TEXT PROVIDED:
Almost all sane teenagers like to play video games of various types and no parent ever like any. The closest compromise of the century is when I told my father of how I trashed someone older at the arcade in King of Fighters 98 as a teenager and he proceeded to give me a smile.
Let me help all the troubled teenagers out there close this old-fashioned term they call generation gap. For adults, if you need a reason to play video game then I’m sorry, I really am…..sorry. You need to go find where you lost those 2 precious pebbles and get them back.
The common misunderstanding of parents is that there is no educational value is video game. That is total BULLSHIT. Now go tell your parents this “BULLSHIT”. Don’t bother to tell them the reason why: just say it in their face and update the information later and you finish reading this post. The idea cannot be more wrong, there is WAY more educational value in a game than your boring textbook.
Below is a list of game that can be justified to be played for educational value. They each have some form of teaching experience despite being exceptional games.
Play Dark Souls for Maths
There are tons of maths to calculate in dark souls, and people even come up with program to help you determine how much damage you can deal with your weapon at a certain level. There is also the more abstract thinking of how to utilise your stats, whether you want more stamina/endurance to tank or use your own agility to move around sparing the stats for other use. This game teaches you to crunch numbers and also learn to juggle between using straight up hardcore stats to overcome obstacle or to use skills/spell combine with synergy of equipment. If I add the determination and carefulness needed, then this would be the only game that a person need ever play.

COLLECTED DATA:
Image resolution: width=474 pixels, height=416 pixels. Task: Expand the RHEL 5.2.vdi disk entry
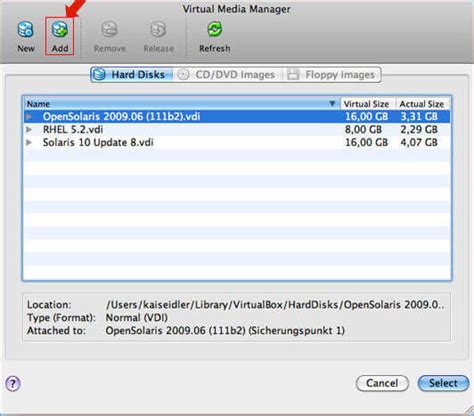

WHAT YOU SHOULD DO: Pick up the blog post on the educational value of video games after its final sentence and carry it forward in the same voice.

ANSWER TO THIS PROBLEM:
Play Bioshock series for Philosophy
Andrew Ryan, Andrew Ryan, Andrew Ryan! I only played Bioshock 2 in which Andrew Ryan is not around but I went on to wiki the game and found this great fictional man’s biography.
“Is a man not entitled to the sweat of his brow?” It is this sentence that inspires this blog, this sentence that changes my mindset towards slogging for the profit of someone else’s. This game is like Inception without a dream and heavy bass. Think of how much it will change a teenager, less the rubbish soft skill elective module and subject. Let your child play Bioshock instead. He may end up being the next Rockefeller.
Play Uncharted series for History
Marco Polo, Cintamani Stone, Genghis Khan, Iram of the Pillar, T.E Lawrence. So many many many history for a gamer to wiki after completion of game. This series is one that triggers a gamer’s love for myth and legend and through them find out for himself what exactly is the history behind them. Such rich history being viewed with some of the most beautiful digital architectural, I won’t be surprised if the game inspires a few gamers to be future archaeologist.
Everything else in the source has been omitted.